Start of GIVEN ENTRIES
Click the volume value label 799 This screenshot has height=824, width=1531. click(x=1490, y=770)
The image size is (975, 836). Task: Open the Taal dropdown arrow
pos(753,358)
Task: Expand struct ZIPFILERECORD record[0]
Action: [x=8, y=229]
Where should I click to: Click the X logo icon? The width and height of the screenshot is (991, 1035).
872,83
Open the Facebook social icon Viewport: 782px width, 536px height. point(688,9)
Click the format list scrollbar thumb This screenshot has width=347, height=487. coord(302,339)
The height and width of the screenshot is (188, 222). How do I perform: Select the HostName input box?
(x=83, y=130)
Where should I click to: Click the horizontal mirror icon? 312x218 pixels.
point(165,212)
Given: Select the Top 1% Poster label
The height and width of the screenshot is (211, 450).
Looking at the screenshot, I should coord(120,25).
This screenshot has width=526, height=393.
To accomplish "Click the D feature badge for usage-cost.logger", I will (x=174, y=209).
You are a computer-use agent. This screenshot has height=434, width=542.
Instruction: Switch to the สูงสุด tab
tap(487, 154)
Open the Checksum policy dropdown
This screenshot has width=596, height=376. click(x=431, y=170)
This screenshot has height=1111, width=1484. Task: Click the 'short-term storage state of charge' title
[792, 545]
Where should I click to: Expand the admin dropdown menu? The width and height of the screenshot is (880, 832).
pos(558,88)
End of GIVEN ENTRIES
Set the entries above down once more, exactly as they stand.

■ RESULT FOR THIS TASK ■
Click the volume value label 799 This screenshot has height=824, width=1531. click(x=1490, y=770)
The image size is (975, 836). Task: Open the Taal dropdown arrow
pos(753,358)
Task: Expand struct ZIPFILERECORD record[0]
Action: [x=8, y=229]
Where should I click to: Click the X logo icon? The width and height of the screenshot is (991, 1035).
872,83
Open the Facebook social icon Viewport: 782px width, 536px height. point(688,9)
Click the format list scrollbar thumb This screenshot has width=347, height=487. coord(302,339)
The height and width of the screenshot is (188, 222). How do I perform: Select the HostName input box?
(x=83, y=130)
Where should I click to: Click the horizontal mirror icon? 312x218 pixels.
point(165,212)
Given: Select the Top 1% Poster label
The height and width of the screenshot is (211, 450).
Looking at the screenshot, I should coord(120,25).
This screenshot has width=526, height=393.
To accomplish "Click the D feature badge for usage-cost.logger", I will (x=174, y=209).
You are a computer-use agent. This screenshot has height=434, width=542.
Instruction: Switch to the สูงสุด tab
tap(487, 154)
Open the Checksum policy dropdown
This screenshot has width=596, height=376. click(x=431, y=170)
This screenshot has height=1111, width=1484. Task: Click the 'short-term storage state of charge' title
[792, 545]
Where should I click to: Expand the admin dropdown menu? The width and height of the screenshot is (880, 832).
pos(558,88)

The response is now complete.